Industry News
Intalio BPMS To Be Released Under Open Source License
Hopes To Establish The Company On A Fast Track To Become The BPM Market Share Leader
Dec. 12, 2006 09:00 PM
Intalio, the Open Source BPMS company, announced that Intalio|BPMS Community Edition will be released under the Mozilla Public License (MPL) amended with the Generic Attribution Provision submitted to the Open Source Initiative (OSI) earlier this year.
"Intalio just crossed the marks of 100 paying customers and 5,000 organizations using our software worldwide," said Ismael Ghalimi, Intalio founder and CEO. "Making Intalio|BPMS Community Edition available under an Open Source license should accelerate our growth and establish the company on a fast track to become the BPM market share leader in 2007."
"There has been a need for Open Source BPM solutions in the market place, but we haven't seen any candidates that meet the market need to date," said Jim Sinur, vice president, distinguished analyst at Gartner. "That need is predicated on making BPM easy for lesser skilled process developers, and our hope is that this will evolve quickly enough to compete with the BPMS leaders."
Intalio|BPMS Community Edition includes an Eclipse-based business process design tool that supports the Business Process Modeling Notation (BPMN). It also generates executable processes using the Business Process Execution Language (BPEL), a BPEL execution engine that can be deployed on top of any J2EE application server, and a workflow framework that supports the BPEL4People model developed by IBM and SAP.
Users of the Open Source Intalio|BPMS Community Edition can later on upgrade to Intalio|BPMS Enterprise Edition through a yearly subscription plan. Using a model similar to the one pioneered by other commercial open source companies such as JBoss, SugarCRM and Zimbra, customers of Intalio|BPMS Enterprise Edition get access to professional support, patch updates, advanced enterprise features, and a comprehensive Open Source indemnification program, which together provide enterprise-grade support for the product, lower barrier to adoption compared to closed-source alternatives, and give end users and OEM customers access to a thriving community of developers.

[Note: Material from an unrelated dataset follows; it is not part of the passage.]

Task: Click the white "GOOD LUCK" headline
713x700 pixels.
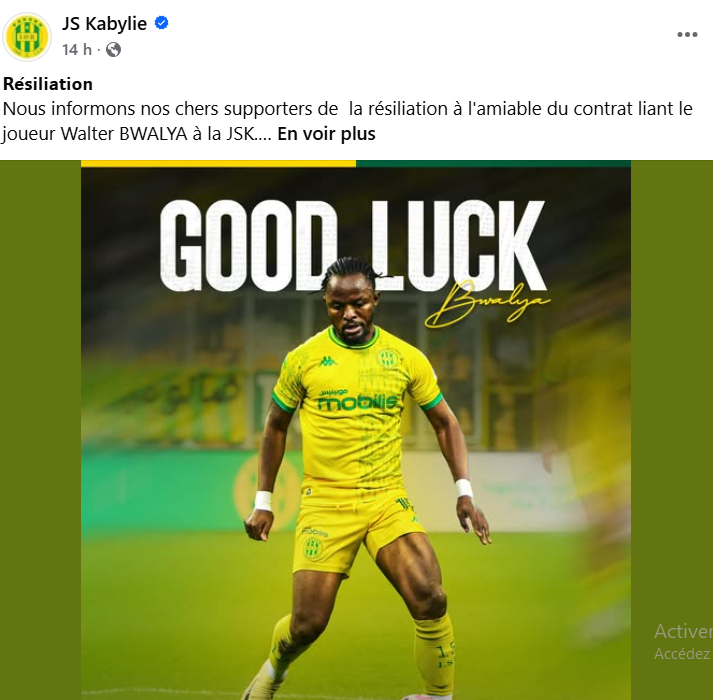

"More and more commercial Open Source vendors are adopting versions of the Mozilla Public License amended with simple attribution clauses," said Mark Radcliffe, a partner at DLA Piper Rudnick Gray Cary US who also serves as outside General Counsel to the Open Source Initiative (OSI). "Intalio's decision confirms the need for a generic attribution provision, and I urge OSI to ratify the one recommended by Socialtext."
While Intalio|BPMS Community Edition will be developed through Intalio's own Open Source community hosted at www.intalio.org, Intalio will continue to increase its participation to the STP BPMN project hosted by the Eclipse Foundation, and the ODE BPEL project hosted by the Apache Software Foundation. The code produced by both projects and originally donated by Intalio will be integrated back into Intalio|BPMS Community Edition on a regular basis.